▶ **Problem**
Please repeat, from the entries that follow, the lines from the one containing "Click the Repaint" through the one containing "Collapse the Device" exactly, adding nothing.

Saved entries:

- - - - -

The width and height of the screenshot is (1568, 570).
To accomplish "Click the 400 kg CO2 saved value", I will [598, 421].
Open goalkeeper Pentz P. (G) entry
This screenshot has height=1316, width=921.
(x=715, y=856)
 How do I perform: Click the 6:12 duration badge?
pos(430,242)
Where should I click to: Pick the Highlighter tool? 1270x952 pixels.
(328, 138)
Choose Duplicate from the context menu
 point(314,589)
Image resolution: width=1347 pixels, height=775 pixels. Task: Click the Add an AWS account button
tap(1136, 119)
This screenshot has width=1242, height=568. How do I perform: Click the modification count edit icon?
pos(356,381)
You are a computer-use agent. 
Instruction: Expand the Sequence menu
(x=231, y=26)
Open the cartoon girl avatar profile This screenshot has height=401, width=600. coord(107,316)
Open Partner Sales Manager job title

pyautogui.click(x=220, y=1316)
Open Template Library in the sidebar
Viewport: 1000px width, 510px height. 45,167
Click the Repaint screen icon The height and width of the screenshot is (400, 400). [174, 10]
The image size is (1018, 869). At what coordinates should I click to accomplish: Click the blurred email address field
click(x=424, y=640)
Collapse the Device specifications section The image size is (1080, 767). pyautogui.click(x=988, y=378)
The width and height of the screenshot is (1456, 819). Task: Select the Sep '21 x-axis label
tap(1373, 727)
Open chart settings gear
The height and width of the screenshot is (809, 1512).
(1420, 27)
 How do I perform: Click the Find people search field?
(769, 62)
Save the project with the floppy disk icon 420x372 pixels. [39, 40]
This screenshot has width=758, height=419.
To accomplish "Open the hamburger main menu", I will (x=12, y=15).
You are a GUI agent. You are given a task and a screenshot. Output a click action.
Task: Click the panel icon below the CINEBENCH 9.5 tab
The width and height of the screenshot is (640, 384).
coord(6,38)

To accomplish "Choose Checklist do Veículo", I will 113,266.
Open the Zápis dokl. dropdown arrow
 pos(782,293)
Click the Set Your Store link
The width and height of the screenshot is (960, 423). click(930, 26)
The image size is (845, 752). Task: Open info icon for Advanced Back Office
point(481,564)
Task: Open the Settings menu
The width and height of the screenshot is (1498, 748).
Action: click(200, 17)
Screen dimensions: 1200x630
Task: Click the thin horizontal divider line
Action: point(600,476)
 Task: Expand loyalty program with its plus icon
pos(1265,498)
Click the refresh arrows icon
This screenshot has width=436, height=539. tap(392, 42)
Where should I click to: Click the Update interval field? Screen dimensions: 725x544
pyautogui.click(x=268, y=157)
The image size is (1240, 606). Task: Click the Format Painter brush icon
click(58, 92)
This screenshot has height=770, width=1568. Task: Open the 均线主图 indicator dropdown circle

- - - - -

▶ **Your response**
Click the Repaint screen icon The height and width of the screenshot is (400, 400). [174, 10]
The image size is (1018, 869). At what coordinates should I click to accomplish: Click the blurred email address field
click(x=424, y=640)
Collapse the Device specifications section The image size is (1080, 767). pyautogui.click(x=988, y=378)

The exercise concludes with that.